Иван бродил по комнатам той странной, неуверенной походкой, какой люди ходят в мемориальных музеях: сознание, что ты в частном жилье, пусть и оставленном, сообщает твоему присутствию нечто кощунственное. Он трогал книги, журналы, заглядывал в ящики столов и нашел-таки, что нужно, в Маринином чуланчике: связку писем, перевязанную резинкой. Иван взял верхнее письмо, обратный адрес был написан не по-русски.
— Черняк, можешь ты это прочесть?
— Конечно, могу. Тут по-немецки. Она в Швейцарии, как я вам и сказал. Сейчас я перепишу адрес.
Он вышел из чулана. Иван трогал Маринины вещи, прижимал к небритой щеке кофточки, платья, косынки, уткнулся в подушку, хранящую запах ее волос, рассматривал карточки на маленьком столике, полюбовался собственным изображением, а обнаружив рахманиновское, повернул его лицом к стене.
Вернулся Черняк.
— Вот адрес: по-русски и по-немецки.
Они вышли на площадку, и домоуправ старательно запер все замки.

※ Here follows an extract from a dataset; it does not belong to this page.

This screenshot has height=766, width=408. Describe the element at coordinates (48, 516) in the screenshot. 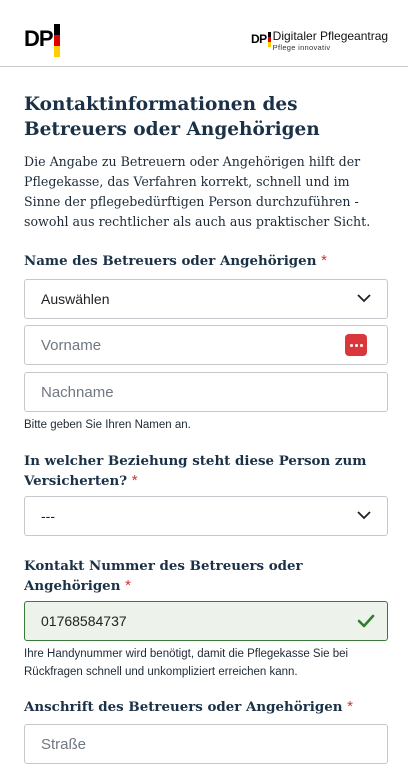

I see `relation-value: ---` at that location. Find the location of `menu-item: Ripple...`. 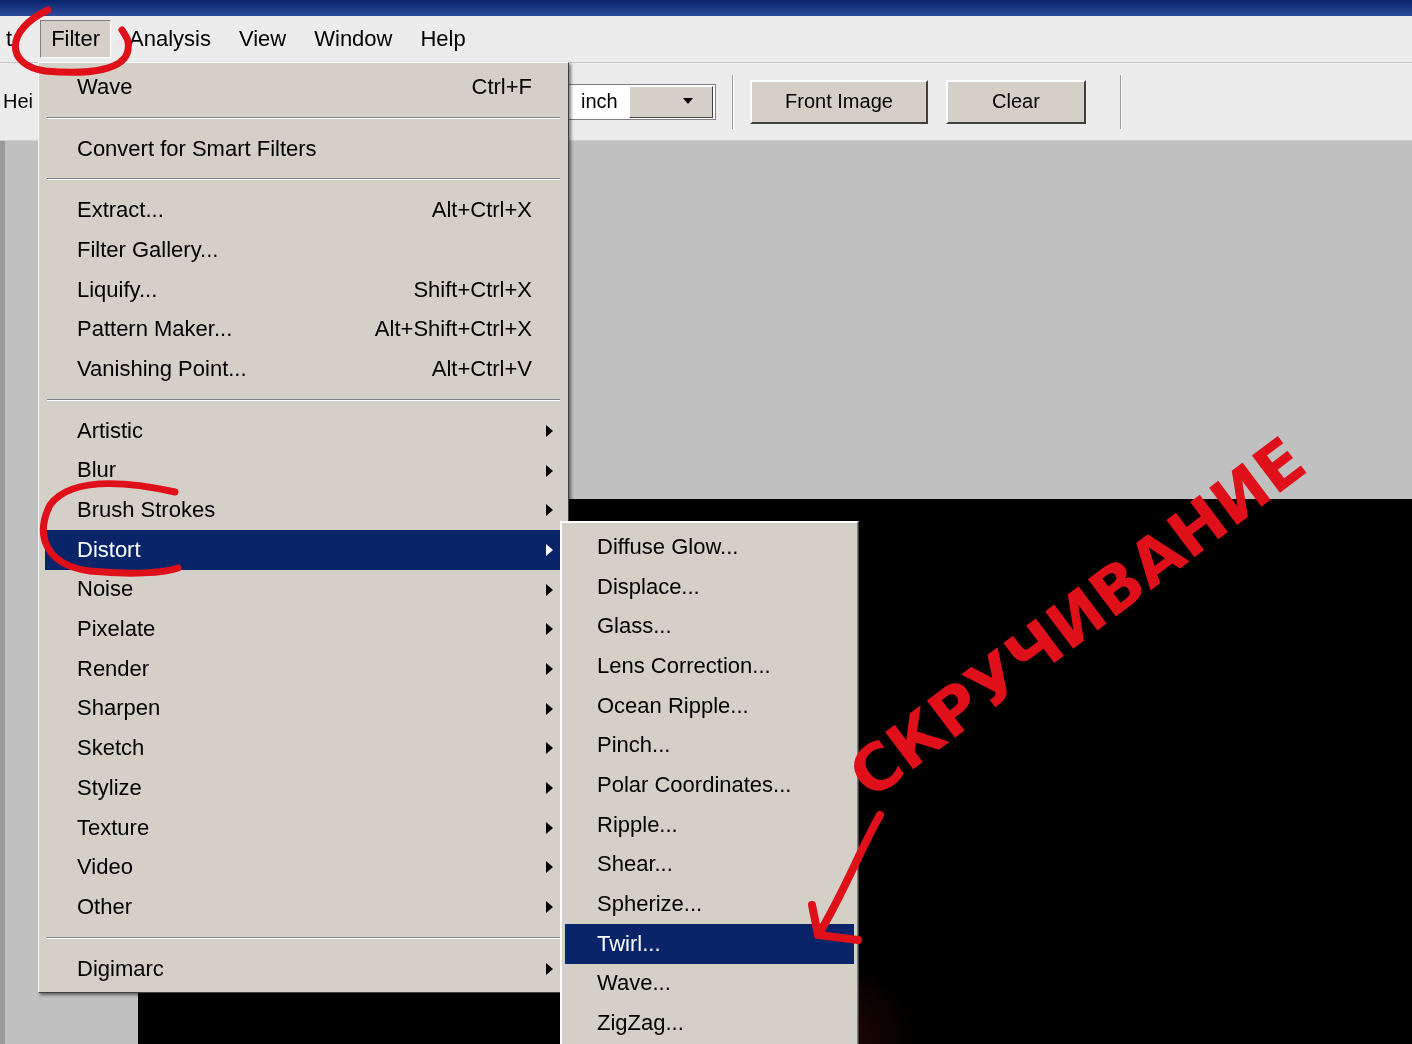

menu-item: Ripple... is located at coordinates (710, 824).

— Товарищ Иван, зайдем ко мне. Перекусим. Плеснем на сердце.
— Спасибо. Я, по правде, с самой Ивановки не жрамши.
Свою квартиру Черняк, человек одинокий, делил еще с несколькими семьями. Они прошли по коридору среди развешанных для просушки простынь, ударились о цинковое корыто, висящее на стене, и оказались в крошечной комнатенке, заваленной книгами, брошюрами, газетами. Черняк пошел на кухню ставить чайник, а Иван присел на колченогий столик и что-то написал на тетрадочном листе, перечел и спрятал в нагрудный карман куртки.
Черняк быстро собрал на стол: хлеб, чайная колбаса, селедка, несколько луковиц и графинчик с подкрашенной водкой.

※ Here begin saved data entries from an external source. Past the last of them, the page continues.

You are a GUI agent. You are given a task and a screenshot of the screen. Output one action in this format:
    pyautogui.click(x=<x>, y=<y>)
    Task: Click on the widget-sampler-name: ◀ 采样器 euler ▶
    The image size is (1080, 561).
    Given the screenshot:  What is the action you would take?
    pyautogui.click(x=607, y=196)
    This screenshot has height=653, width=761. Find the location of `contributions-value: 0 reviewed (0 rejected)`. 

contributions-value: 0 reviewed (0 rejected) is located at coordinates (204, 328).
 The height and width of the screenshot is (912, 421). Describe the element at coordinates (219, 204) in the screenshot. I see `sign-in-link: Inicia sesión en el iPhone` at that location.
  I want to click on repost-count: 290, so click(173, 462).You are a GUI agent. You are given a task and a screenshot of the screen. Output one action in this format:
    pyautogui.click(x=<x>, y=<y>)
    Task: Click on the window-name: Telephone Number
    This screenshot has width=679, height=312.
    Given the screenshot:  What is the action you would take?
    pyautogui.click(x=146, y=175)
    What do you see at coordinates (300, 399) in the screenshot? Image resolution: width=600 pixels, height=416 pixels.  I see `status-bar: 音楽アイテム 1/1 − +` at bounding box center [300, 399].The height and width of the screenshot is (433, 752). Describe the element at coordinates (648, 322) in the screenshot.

— За временное отступление! — провозгласил тост Черняк.
Выпили. Закусили. Черняк, похоже, сразу захмелел.
— Трудно сейчас в деревне, товарищ Черняк, исключительно трудно. Кулачье и вообще заможние скрывают хлеб. Но ничего, мы им хребет перебьем. Сорняк выпалывают, и точка! — Он разлил водку по стопкам, выпил. — Послушай, Черняк, стихи и, если дерьмо, скажи честно.
Он вынул листок бумаги и прочел севшим от волнения голосом:
При знаме, если умирать,Стоять я буду, не робея.И, дух последний испуская.Образ Марины обнимать.
— В стихах я понимаю, как в сельском хозяйстве, — сказал Черняк. — Но, по-моему, замечательно. Это Демьяна Бедного?
— Мое, — потупился Иван. — Дошел до точки.
— Я бы хотел переписать слова. Если женщина получит такое и не заплачет сердцем, значит, она чурка.